Pnrr, l'Eppo stringe la rete: sequestrati 20 milioni, la presunta frode sale a 40 milioni e coinvolge 84 società

Scritto il 21/07/2026
da Valentina Menassi

Gli investigatori ipotizzano un sistema basato su attività formative fittizie finanziate attraverso il Fondo Nuove Competenze

L'inchiesta della Procura europea (Eppo) apre un nuovo fronte sul controllo delle risorse del Piano nazionale di ripresa e resilienza (Pnrr), riportando l'attenzione sui meccanismi di verifica dei fondi europei destinati alle imprese. L'ultimo sviluppo investigativo riguarda il sequestro di circa 20 milioni di euro tra conti correnti e polizze assicurative, ritenuti riconducibili a un presunto sistema di frode che, secondo gli investigatori, avrebbe coinvolto decine di aziende distribuite sull'intero territorio nazionale. L'operazione rappresenta uno dei più rilevanti interventi condotti finora nell'ambito delle verifiche sui finanziamenti europei legati al mondo della formazione e del lavoro.

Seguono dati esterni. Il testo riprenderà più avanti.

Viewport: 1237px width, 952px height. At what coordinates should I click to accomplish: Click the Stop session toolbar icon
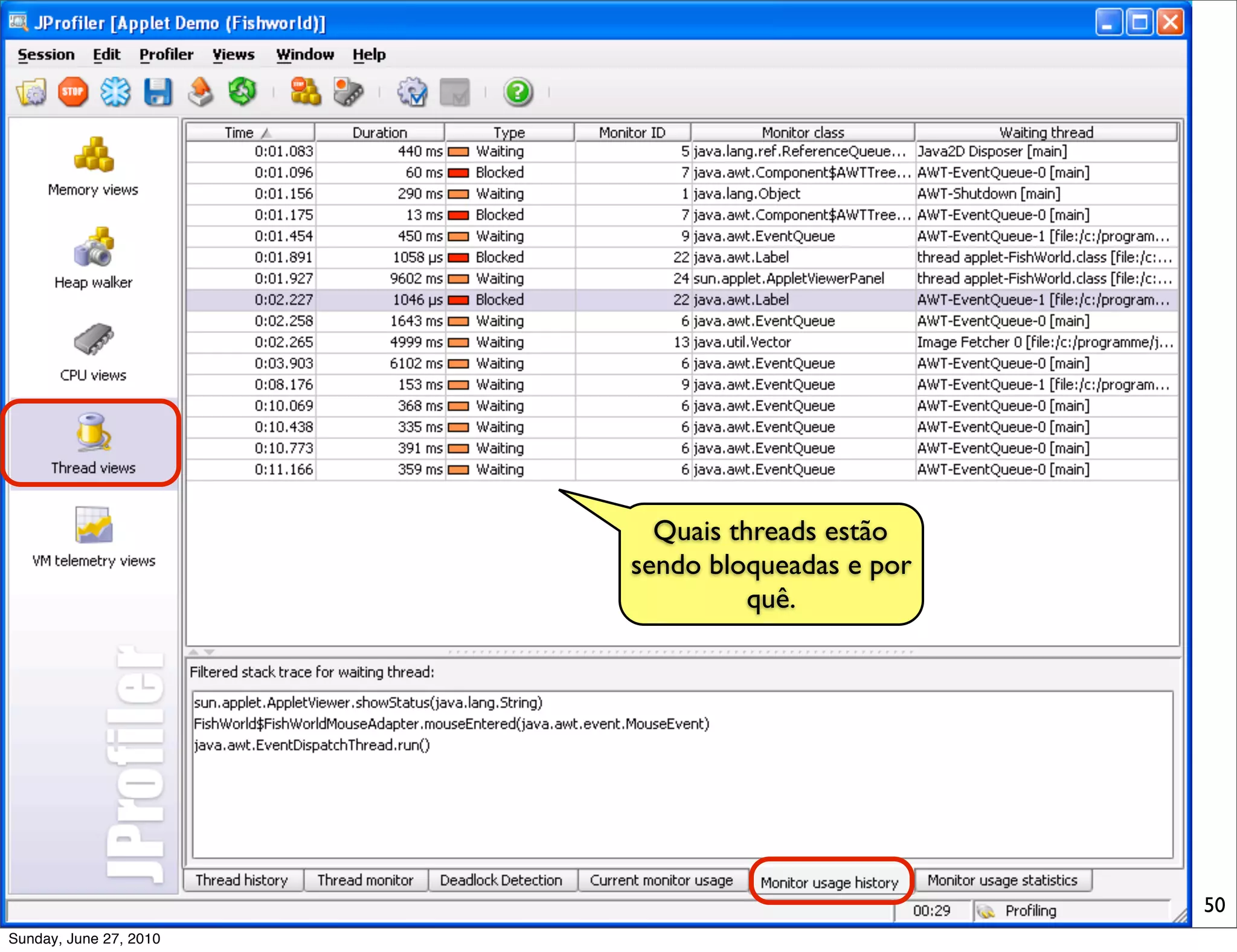(x=72, y=92)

Sequestri e nuove contestazioni

La Procura europea ha disposto il sequestro di circa 20 milioni di euro, tra depositi bancari e prodotti assicurativi, riconducibili a cinque società. Il provvedimento interessa due persone già destinatarie di misure cautelari nell'ambito dell'indagine per presunta frode aggravata ai danni degli interessi finanziari dell'Unione europea e per autoriciclaggio. Secondo gli investigatori, sarebbero stati avviati trasferimenti di ingenti somme con l'obiettivo di occultare i presunti proventi illeciti e sottrarli alle attività di accertamento patrimoniale.

Una frode da 40 milioni di euro

L'indagine ha assunto nel tempo dimensioni sempre più ampie. Allo stato attuale, l'Eppo ha notificato l'iscrizione nel registro degli indagati a 84 rappresentanti legali di società operanti in diverse regioni italiane. Il valore complessivo della presunta frode è stimato in circa 40 milioni di euro, dei quali circa 33 milioni sarebbero costituiti da risorse provenienti dal Pnrr. Numeri che evidenziano la rilevanza economica dell'inchiesta e l'attenzione crescente delle autorità europee sulla gestione dei fondi destinati alla ripresa.

Il presunto schema sul Fondo Nuove Competenze

Al centro dell'inchiesta figura il Fondo Nuove Competenze, il programma finanziato anche con risorse europee per sostenere la formazione dei lavoratori durante i processi di riorganizzazione aziendale. Secondo l'ipotesi investigativa, alcune imprese avrebbero ottenuto contributi pubblici attraverso attività formative fittizie, presentando documentazione non corrispondente alle attività realmente svolte. Gli ultimi approfondimenti investigativi lascerebbero emergere un sistema più articolato rispetto a quello inizialmente ricostruito dagli inquirenti.

Accertamenti ancora in corso

Le indagini sono state sviluppate dalla Sezione Eppo dei carabinieri e dall'Unità Operativa del Gruppo di Tutela del Lavoro dei carabinieri di Milano. Secondo quanto comunicato dalla Procura europea, una parte delle somme ritenute di provenienza illecita sarebbe stata reinvestita anche in beni immobili, circostanza che ha contribuito all'estensione delle verifiche patrimoniali. L'inchiesta è tuttora nella fase delle indagini preliminari e le contestazioni formulate dovranno essere accertate nelle sedi giudiziarie competenti, nel pieno rispetto della presunzione di innocenza degli indagati.